Con el tiempo, la letra y la filosofía de su canción antibélica molestó a Berlin y nunca quiso volver a oírla. La canción siempre me había fascinado (probablemente se necesitaría un psicoanalista para explicar por qué) y con la posible, aunque no probable, excepción del compositor llegué a ser el único hombre de los Estados Unidos que recordaba tanto la letra como la música. Siempre que yo asistía a una fiesta en la que estaba presente Berlin, me las apañaba para que en cierto momento de la velada alguien me pidiera que cantase la canción. Berlin no llegó a entenderlo nunca Allí estaba él, el trovador más grande de nuestro tiempo, con cientos de canciones de éxito en su haber, y allí estaba su amigo Groucho insistiendo en cantar aquella canción concreta. Lo hacía además con voz sonora y pronunciando cuidadosamente cada palabra de aquella letra inmortal (y odiosa para Berlin).

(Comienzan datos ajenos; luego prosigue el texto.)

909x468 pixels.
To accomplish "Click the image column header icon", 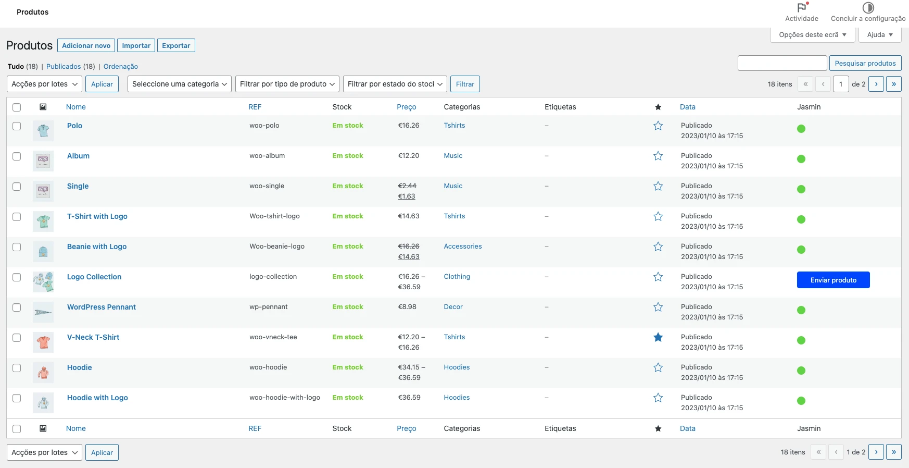I will (43, 107).
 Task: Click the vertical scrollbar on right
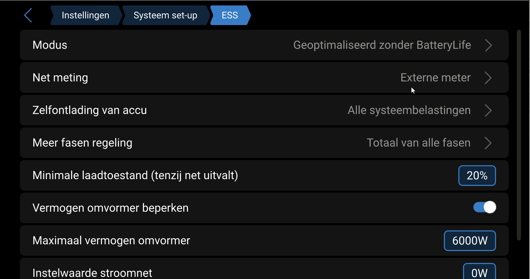(x=518, y=135)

Pasaron muchos años y la ASCAP
(American Society of Composers, Authors and Publishers)
, el Santa Claus de los creadores de canciones, organizó un gigantesco homenaje musical al «maestro». Estaban presentes todos los compositores y autores líricos de Hollywood. Todas las canciones famosas de Berlin fueron cantadas e interpretadas prácticamente por todos los miembros de la ASCAP. Yo había quedado con Harry Ruby, el bien conocido autor de canciones y en otro tiempo amigo mío, que me acompañara mientras yo interpretaba una de las creaciones más notables de Berlin. Nunca podrás adivinar el título. Se trataba de una canción antibélica titulada «Quédate en el lugar al que perteneces».

Berlin no es un hombre de envergadura. Sin embargo, a medida que avanzaba la canción, parecía hacerse cada vez más pequeño. Supongo que aquello no era algo demasiado agradable y creo que lo molestó, ya que al término de la velada Irving vino hacia mí y me dijo:

—Groucho, ¿por qué insistes en cantar esta canción tan horrible?

—Bueno, Irving —repliqué—, es una canción pacifista y, desde que la escribiste, únicamente nos hemos visto envueltos en tres guerras diferentes. Una de ellas, no recuerdo cuál, fue llamada «la guerra que pone fin a todas las guerras».

—Groucho —dijo—, voy a hacer un trato contigo. Siempre que sientas un impulso irresistible de cantar esta canción, comunícamelo inmediatamente por teléfono y te mandaré cien dólares para que no la cantes. Esto —añadió— puede ser tu ASCAP privada.

Pasaron unos cuantos años más. Estábamos ahora en 1957 y en la sección dominical del
Times
de Nueva York apareció un maravilloso homenaje a Irving Berlin con ocasión de su setenta aniversario. El artículo explicaba que él había dicho: «Siempre que Groucho me ve, insiste en cantar "Quédate en el lugar al que perteneces"».